The architecture of a BPNet model consists of an initial convolutional layer that is quite wide compared to the expected size of most motifs, followed by eight dilated residual convolutions that aggregate information across the input sequence, followed by outputs for the profile and counts predictions. The profile prediction proceeds by applying another wide convolution to the output of the last dilated residual convolution. The count prediction proceeds by averaging the representations across all positions and then using a single linear layer to predict a single value per example. As a final detail: a control track can be passed into the model by concatenating the per-position mapped counts to the feature representations before applying the last convolution or linear layers.
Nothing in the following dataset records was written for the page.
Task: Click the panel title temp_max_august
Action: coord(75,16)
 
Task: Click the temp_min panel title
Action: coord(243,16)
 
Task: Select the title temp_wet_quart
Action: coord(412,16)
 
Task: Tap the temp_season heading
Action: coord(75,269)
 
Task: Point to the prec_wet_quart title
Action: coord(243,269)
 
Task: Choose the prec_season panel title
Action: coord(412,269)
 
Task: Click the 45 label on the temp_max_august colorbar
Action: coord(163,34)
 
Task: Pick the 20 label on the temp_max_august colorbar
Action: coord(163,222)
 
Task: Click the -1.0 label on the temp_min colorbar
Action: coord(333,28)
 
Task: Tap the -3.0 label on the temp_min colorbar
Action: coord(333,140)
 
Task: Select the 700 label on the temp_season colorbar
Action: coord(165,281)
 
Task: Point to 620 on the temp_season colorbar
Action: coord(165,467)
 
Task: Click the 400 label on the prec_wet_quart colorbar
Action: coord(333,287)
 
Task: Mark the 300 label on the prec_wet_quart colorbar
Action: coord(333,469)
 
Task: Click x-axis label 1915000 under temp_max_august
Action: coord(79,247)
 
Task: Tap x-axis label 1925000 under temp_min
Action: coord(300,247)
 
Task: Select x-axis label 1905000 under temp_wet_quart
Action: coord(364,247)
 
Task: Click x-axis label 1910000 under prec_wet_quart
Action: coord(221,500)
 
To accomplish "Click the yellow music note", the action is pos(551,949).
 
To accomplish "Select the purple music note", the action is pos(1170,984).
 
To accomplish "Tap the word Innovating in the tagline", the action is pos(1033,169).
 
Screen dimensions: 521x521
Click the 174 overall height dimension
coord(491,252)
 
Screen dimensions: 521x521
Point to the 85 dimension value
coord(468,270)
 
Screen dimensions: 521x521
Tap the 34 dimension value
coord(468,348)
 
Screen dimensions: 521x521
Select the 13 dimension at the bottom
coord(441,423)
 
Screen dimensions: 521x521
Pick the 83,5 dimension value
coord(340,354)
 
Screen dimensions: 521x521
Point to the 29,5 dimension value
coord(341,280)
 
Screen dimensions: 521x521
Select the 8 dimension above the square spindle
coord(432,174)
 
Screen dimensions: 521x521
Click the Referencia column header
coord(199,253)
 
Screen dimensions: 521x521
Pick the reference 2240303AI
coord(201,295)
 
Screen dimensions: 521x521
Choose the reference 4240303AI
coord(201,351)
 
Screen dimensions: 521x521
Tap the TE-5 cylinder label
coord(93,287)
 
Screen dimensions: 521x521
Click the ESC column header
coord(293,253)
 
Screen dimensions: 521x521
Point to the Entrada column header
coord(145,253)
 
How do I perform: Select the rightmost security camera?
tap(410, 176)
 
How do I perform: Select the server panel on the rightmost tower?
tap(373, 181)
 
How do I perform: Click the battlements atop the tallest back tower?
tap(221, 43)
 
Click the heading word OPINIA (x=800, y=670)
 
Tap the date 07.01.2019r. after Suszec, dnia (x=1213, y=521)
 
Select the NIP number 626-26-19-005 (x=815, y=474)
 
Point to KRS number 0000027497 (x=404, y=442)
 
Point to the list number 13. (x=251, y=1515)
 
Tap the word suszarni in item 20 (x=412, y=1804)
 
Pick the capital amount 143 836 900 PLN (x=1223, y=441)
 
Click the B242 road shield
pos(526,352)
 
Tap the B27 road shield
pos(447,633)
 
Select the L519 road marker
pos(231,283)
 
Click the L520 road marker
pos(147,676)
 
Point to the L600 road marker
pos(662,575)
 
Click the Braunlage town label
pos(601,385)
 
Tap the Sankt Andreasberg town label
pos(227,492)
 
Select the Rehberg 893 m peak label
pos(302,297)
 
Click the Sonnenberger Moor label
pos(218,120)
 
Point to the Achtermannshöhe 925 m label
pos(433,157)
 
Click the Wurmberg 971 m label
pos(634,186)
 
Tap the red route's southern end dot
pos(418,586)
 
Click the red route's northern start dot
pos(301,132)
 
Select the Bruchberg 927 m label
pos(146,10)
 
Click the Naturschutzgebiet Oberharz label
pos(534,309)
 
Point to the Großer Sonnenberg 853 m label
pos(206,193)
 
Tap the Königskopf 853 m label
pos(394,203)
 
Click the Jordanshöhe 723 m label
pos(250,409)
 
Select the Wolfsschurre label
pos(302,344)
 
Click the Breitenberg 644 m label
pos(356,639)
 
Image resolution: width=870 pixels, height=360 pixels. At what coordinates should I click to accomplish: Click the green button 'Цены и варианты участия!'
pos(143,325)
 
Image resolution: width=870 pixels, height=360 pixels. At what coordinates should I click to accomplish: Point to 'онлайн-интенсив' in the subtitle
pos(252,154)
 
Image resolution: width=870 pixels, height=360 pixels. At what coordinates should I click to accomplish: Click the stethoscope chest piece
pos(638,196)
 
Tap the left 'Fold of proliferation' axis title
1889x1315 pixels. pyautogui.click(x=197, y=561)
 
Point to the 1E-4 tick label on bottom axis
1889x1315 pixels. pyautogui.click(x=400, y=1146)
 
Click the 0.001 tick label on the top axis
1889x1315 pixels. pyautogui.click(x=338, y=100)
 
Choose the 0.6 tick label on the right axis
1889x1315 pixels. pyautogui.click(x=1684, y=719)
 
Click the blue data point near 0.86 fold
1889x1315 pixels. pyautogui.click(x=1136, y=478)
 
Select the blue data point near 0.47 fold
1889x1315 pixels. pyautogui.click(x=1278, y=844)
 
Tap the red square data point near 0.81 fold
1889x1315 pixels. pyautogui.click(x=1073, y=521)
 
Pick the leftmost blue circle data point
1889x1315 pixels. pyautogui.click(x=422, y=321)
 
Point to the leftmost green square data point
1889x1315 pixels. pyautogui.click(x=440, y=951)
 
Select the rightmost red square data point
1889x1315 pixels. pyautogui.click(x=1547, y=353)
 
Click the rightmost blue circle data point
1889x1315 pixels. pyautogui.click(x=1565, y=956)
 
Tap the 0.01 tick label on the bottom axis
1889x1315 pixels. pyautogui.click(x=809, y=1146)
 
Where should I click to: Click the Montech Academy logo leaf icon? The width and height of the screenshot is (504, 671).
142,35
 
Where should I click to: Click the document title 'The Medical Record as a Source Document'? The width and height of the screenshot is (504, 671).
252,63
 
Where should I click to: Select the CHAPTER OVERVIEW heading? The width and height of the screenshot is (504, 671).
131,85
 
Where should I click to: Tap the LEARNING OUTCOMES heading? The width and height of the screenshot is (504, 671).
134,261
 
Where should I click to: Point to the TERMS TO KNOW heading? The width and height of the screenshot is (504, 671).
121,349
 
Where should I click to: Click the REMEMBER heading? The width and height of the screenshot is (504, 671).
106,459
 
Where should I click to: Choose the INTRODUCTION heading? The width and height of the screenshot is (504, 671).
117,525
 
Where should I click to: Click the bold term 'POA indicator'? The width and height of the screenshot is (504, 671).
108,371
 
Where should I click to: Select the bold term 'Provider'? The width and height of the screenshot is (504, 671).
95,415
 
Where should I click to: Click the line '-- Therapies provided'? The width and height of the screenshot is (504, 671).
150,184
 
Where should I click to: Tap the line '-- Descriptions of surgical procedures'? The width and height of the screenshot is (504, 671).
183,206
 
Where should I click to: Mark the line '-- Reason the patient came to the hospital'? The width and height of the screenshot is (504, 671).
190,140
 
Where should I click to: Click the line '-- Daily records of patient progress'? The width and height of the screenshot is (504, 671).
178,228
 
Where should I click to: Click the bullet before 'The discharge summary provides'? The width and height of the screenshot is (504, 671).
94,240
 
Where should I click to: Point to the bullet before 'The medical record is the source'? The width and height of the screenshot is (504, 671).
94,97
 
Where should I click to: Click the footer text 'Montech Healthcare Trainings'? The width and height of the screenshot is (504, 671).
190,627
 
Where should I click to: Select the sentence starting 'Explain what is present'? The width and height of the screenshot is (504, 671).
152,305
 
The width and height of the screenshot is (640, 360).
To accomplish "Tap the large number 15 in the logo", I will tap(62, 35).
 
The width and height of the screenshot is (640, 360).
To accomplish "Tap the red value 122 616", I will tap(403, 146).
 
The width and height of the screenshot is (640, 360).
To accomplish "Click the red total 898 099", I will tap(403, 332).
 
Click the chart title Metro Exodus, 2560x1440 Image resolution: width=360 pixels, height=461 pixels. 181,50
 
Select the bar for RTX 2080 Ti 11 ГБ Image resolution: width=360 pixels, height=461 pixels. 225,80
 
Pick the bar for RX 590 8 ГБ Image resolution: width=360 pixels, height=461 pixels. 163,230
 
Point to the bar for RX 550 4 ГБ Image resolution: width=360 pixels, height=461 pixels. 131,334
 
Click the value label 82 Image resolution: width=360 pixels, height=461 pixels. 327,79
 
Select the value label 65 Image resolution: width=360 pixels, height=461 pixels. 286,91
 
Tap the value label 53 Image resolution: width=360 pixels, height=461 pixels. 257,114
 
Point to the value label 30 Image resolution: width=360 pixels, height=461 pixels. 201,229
625c4f85f59b4690811482e0420bfba6

An important conceptual note is that BPNet is usually trained on the readouts from one experiment at a time, in contrast to large models such as Enformer, Borzoi, or AlphaGenome, which are trained on readouts from thousands of experiments simultaneously. Although training on a single experiment may yield lower predictive accuracy in some settings, limiting the focus of the model in this manner provides two important benefits. First, these models can be trained extremely quickly, allowing the pipeline from experimental data to machine learning analysis results to be quite fast. Second, because the model only ever sees data from one experiment, it cannot learn spurious correlations between tasks. This does not mean the BPNet models cannot learn spurious correlations of any sort, just that the model cannot connect TF binding sites learned for one task to all other tasks simply because machine learning models have a had time not connecting features to outputs once they have been identified.

Using bpnet-lite

Loading and Wrapping Models

Now that we conceptually understand what a BPNet model is, let’s quickly take a look at some of the things you can do with bpnet-lite. We will talk much more about each of these topics in other tutorials, so please take a look at those if you want to know more about any of these topics.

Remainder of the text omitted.